Supplied text -
━━━━━━━━━━━━━━━━

Athlete Hub: Getting Started with Data Import

You've been collecting athlete information for years: favorite foods, pets, hobbies, vehicle brands, and all those little details that turn into sponsorship opportunities. It's probably sitting in spreadsheets, scattered across your team's files.

Data Import lets you bring all of that information into SA Score in minutes. No manual re-entry. No copying and pasting athlete by athlete. Just upload your CSV, map the columns, and your data is instantly searchable and filterable alongside everything else in the platform.

Let's walk through exactly how it works.

Before You Start: Setting Up Your Properties

Before importing data, you'll need properties to import into. Properties are the custom fields you define in the Athlete Hub: things like "Favorite Food Category," "Pet Type," or "Vehicle Brand."

To get started, click into the Athlete Hub from the navigation bar.

Athlete Hub in the Navbar

Navigate to the Properties tab to see all your organization's properties.

Properties Tab showing your organization's custom fields

Creating Properties

For this walkthrough, I'll create two properties: Favorite Food Categories and Pet Categories.

Since athletes might have multiple favorites (we'll allow ties) and could have more than one type of pet, I'll make these multi-select properties. This keeps answers organized into preset categories rather than free-form text.

━━━━━━━━━━━━━━━━

Given information -

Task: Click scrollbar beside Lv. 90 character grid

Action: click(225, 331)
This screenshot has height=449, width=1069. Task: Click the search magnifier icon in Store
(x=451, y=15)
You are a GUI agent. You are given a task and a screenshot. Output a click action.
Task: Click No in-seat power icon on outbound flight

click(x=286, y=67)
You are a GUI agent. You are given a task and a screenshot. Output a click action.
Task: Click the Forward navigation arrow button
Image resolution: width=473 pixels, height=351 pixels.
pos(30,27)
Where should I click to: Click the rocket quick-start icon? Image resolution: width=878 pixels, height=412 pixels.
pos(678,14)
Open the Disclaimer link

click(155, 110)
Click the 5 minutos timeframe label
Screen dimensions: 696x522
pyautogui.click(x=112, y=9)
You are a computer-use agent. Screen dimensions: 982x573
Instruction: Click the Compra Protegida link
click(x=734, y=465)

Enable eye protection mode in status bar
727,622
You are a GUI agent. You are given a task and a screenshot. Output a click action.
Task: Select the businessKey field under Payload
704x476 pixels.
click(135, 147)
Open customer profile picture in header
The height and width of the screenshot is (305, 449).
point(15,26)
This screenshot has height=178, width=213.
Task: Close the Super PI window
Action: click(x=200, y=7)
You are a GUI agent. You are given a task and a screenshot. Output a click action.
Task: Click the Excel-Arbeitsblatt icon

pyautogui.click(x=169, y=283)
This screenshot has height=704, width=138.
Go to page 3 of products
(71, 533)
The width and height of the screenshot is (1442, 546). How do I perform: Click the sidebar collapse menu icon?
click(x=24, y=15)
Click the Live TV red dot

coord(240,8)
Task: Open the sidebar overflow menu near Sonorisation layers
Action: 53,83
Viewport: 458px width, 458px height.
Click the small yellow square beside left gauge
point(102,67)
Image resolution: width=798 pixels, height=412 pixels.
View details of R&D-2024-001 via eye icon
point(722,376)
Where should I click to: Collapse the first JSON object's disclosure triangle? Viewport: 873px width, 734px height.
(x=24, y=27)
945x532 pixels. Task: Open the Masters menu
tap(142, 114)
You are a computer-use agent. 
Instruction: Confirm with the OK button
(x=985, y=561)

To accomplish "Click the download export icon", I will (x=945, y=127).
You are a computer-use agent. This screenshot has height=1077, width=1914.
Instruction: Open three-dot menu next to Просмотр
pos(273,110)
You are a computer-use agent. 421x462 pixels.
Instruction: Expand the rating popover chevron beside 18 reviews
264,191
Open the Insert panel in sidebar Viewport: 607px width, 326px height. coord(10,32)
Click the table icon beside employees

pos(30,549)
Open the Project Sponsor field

━━━━━━━━━━━━━━━━

What to work on -
(1) List every kind of athlete information that the Athlete Hub data import guide says you have been collecting for years.
(2) In the Athlete Hub data import guide, take everything from "You've been collecting" down to "in the platform." and write it out again, swapping "spreadsheets" for "shared folders".
(3) Carry on the Athlete Hub data import guide from its last sentence.

Answers to the problems -
(1) favorite foods, pets, hobbies, vehicle brands

(2)
You've been collecting athlete information for years: favorite foods, pets, hobbies, vehicle brands, and all those little details that turn into sponsorship opportunities. It's probably sitting in shared folders, scattered across your team's files.

Data Import lets you bring all of that information into SA Score in minutes. No manual re-entry. No copying and pasting athlete by athlete. Just upload your CSV, map the columns, and your data is instantly searchable and filterable alongside everything else in the platform.

(3)
Here are the options I'll add:

Favorite Food Categories:

Italian, Mexican, American, Chinese, Japanese, Indian, Mediterranean, Thai, Korean, Greek, BBQ, Seafood, Vegetarian, Fast Food, Desserts

Pet Categories:

Dog, Cat, Fish, Bird, Hamster, Rabbit, Turtle, Snake, Lizard

To create a property, click Add New Property. A sidebar will open where you can enter the details.

Property creation sidebar

Fill out the basic information first.

Selecting Multi-Select property type, entering property label and description

Then add your options. Click Add Option to add each choice.

Adding options to Multi-Select property

Click Create when you're done, then repeat for any additional properties. Here's what my Properties tab looks like with both properties created:

Properties ready for data import

Now we're ready to import.

The Data Import Process

I've prepared a spreadsheet with data for 50 athletes. Some have multiple answers, some have none, and a few even have answers that don't match my preset options (like "No Pet"). That's all fine, the import process handles these gracefully.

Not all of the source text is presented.